Ceres, Virginia
Among the hills of Ceres

State Road 42, the Bluegrass Trail, winds its way through the farms of Ceres, occupying the rolling hills in the valley between Big Walker Mountain and Burkes Garden. Wooden barns drop timbers piece by piece into grassy fields. A barn quilt hangs at a crossroads near a historic marker for Henry Groseclose.

Barn quilt along the Bluegrass Trail
Barn quilt along the Bluegrass Trail

Where the valley narrows, we see a trailhead and in a blink we are past it, realizing it was the Appalachian Trail.

Where 16 and 42 diverge
Where 16 and 42 diverge

For a brief few curves, Virginia 42 joins with Virginia 16, known in these parts as the Back of the Dragon. It being a weekday, with the sky spitting rain, we don’t encounter a single motorcycle. But as the folks on Big Walker Mountain know, riders will be testing their mettle on the 32 miles of tight curves between Tazwell and Marion.

Big Walker Mountain
The view from Big Walker Mountain

We choose to stay with 42, the road to Saltville. Behind a barn with a sunflower quilt square, rows of pumpkins stretch into the distance. We wind through Ridge Valley, where a brick school sits on the valley floor, one of the flatter spots along this road. The parking lot is full, so school is in session. A parade of antique vehicles sits outside an auto shop near Brushy Mountain.

Saltville
Approaching Saltville

In 30 miles, we pass eight cars and a short bus, two propane trucks, and a pickup hauling a cattle trailer. After so much quiet, it’s startling to see a power station and high tension lines, but then we recall that Saltville was a company town, and we’re nearly there. Traffic picks up. A deer dashes across the road just as we round a curve in the creek with a wooden swinging bridge for pedestrians.

Welcome to Saltville
Welcome to Saltville

Saltville jumped on our radar just a few days before, the universe conspiring us to send us there as good road trips often unfold. First, a fellow we met in passing in Harpers Ferry at a coffeeshop mentioned a place “with mastodons and mammoths that Thomas Jefferson knew about.”

Saltville mastodon
Saltville yielded both mastodon and mammoth bones

That was intriguing on the face of it. As we continued along our planned route through the Shenandoah Valley, more voices chimed in. “A must see. One of the more unusual museums you’ll find in Virginia. From the Ice Age to the Space Age.”

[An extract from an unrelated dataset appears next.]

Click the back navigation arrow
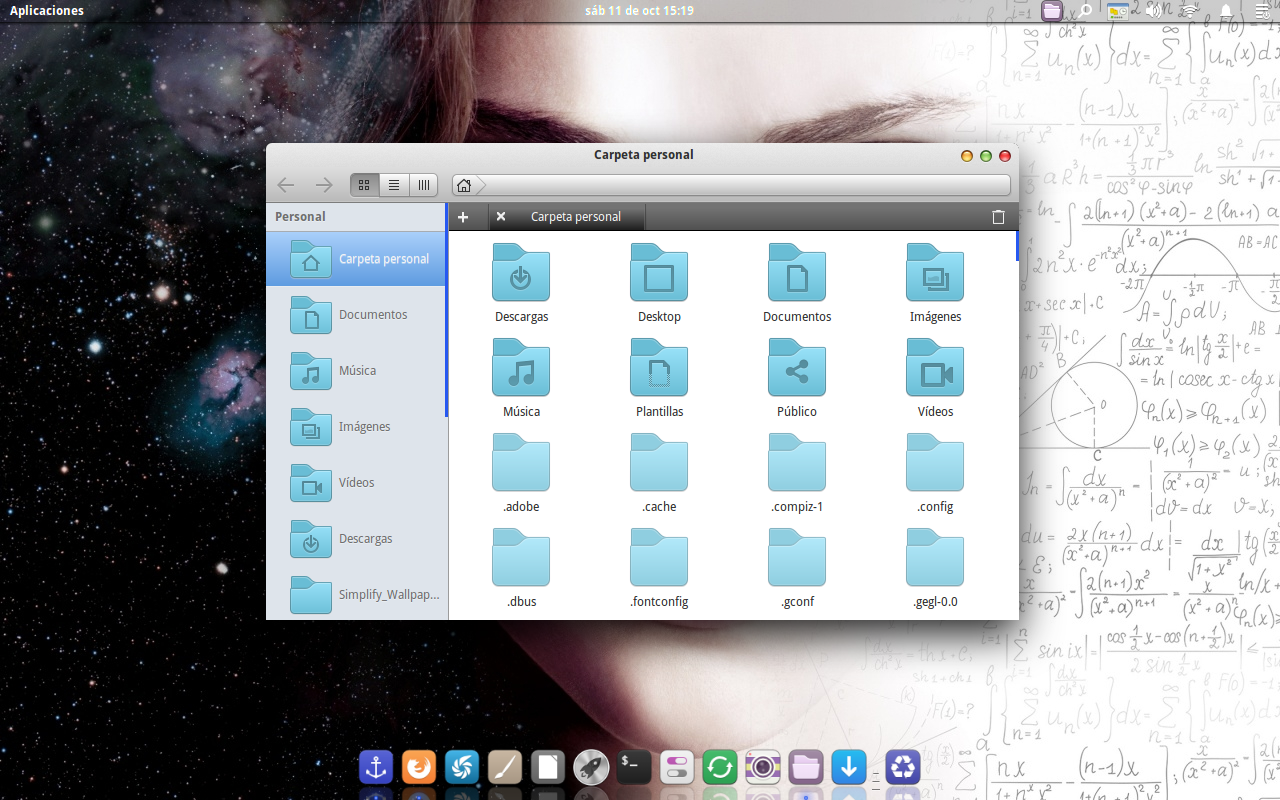 coord(285,184)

The clincher was a re-enactor we met at Natural Bridge. Turned out someone in his family tree – Confederate guerrilla Champ Ferguson – was one of only two Confederate officers hung for war crimes in Virginia, and it happened due to Champ’s leading role in the Saltville Massacre.

As Highway 42 approached downtown, Saltville admittedly had the feel of the mining towns of the Northeast, industrial in nature. And that’s how Saltville spent much of its life.

Salt ponds Saltville
In the heart of the valley, the salt ponds support unique biomes

Brine trapped deep beneath the ground bubbled up in salt ponds in the valley floor, where the earliest evidence of Ice Age fauna was found while Virginia was still a colony. Serious archeological excavations came much later.

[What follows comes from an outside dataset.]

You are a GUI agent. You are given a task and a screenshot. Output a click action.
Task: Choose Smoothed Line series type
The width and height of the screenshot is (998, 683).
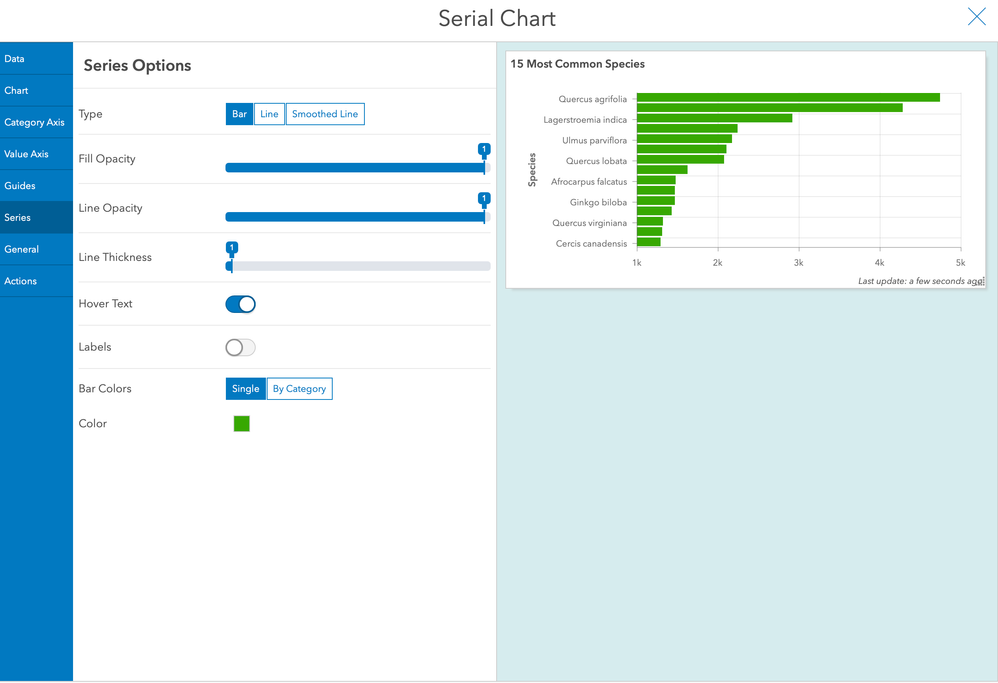tap(325, 114)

Saltmaking happened as soon as a process was developed for pumping brine and extracting the salt through drying. Boiling brine in kettles was one method. The first piping for the saltworks was made of hollowed logs.

Brine pipe
Hollowed log used as brine pipe. Wouldn’t rust!

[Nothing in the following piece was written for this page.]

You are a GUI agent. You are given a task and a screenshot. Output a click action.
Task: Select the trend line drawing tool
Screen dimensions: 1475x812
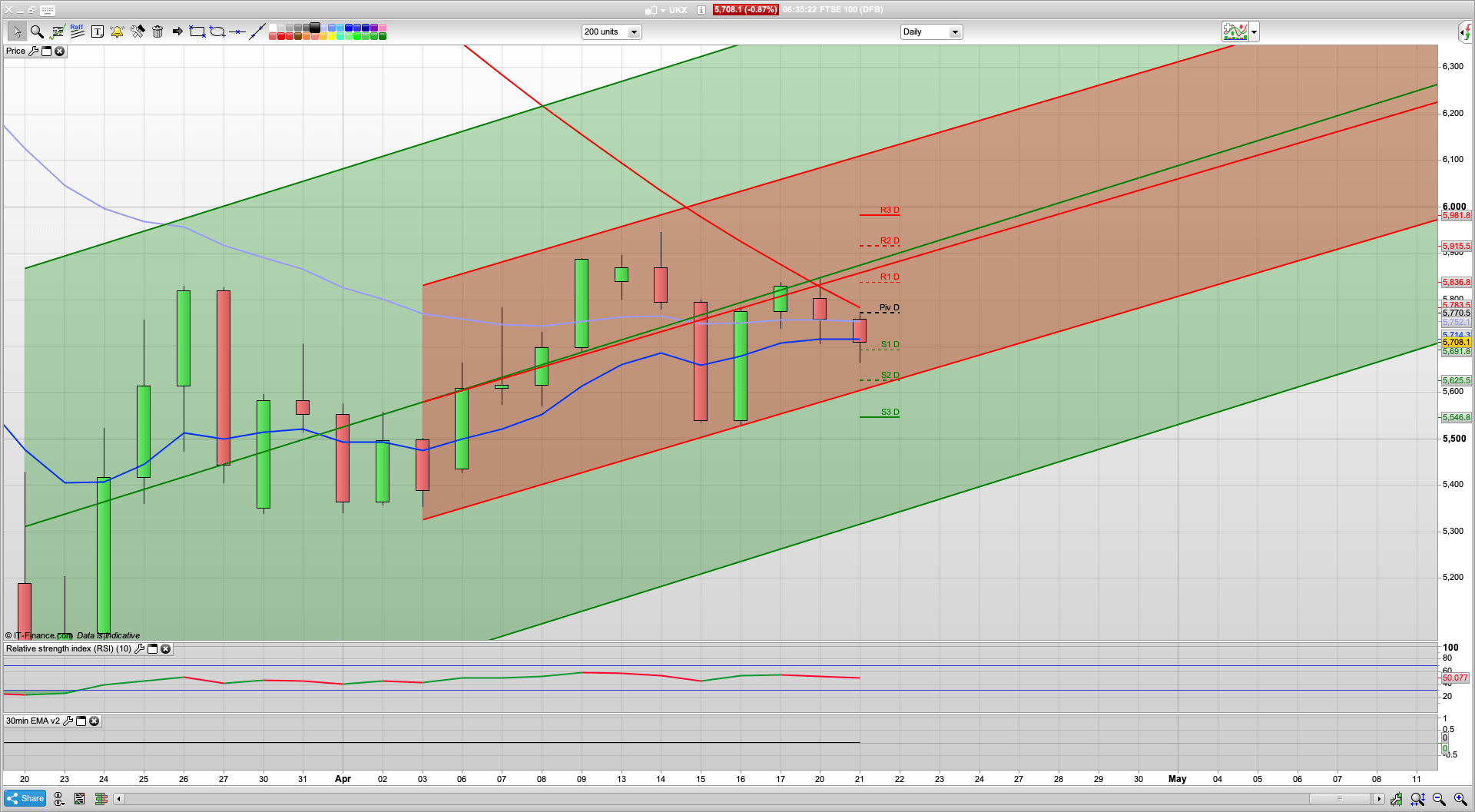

By the time of the Civil War, salt was worth its weight in gold as a preservative for meat. The Confederacy spent a great deal of manpower protecting this strategic valley from Federal incursion.

Civil War Display
Studying one of the Civil War displays

After the war, salt extraction and the subsequent market for industrial chemicals – managed by large corporations with big budgets and paternal largesse – led to the company town that Saltville became. Alkali works producing caustics joined salt extraction. The Army briefly oversaw a plant to produce poisonous gas. Hydrazine was manufactured in Saltville in the 1960s to power Titan rockets and the Apollo lunar module.

Museum of the Middle Appalachians
A vast sweep of history is recounted at the Museum of the Middle Appalachians

It wasn’t until the 1970s, when the availability of cheap soda ash from Wyoming joined health and safety concerns about plant operations, that the corporations shut their works in Saltville. Jobs evaporated and the population shrank.

Today, Saltville recounts its rich history through the Museum of the Middle Appalachians, the Salt Ponds – connected by a bike path, and now part of a recreation area – and Salt Park, the historic site where the first salt mine and saltworks stood.

Salt Park
Visiting the site of the first extraction of salt in Saltville

While the road we took to Saltville was long and rambling, the road we left along was not. Via Virginia 91, Saltville is less than 20 minutes from Interstate 81 at Glade Spring, just north of Abington.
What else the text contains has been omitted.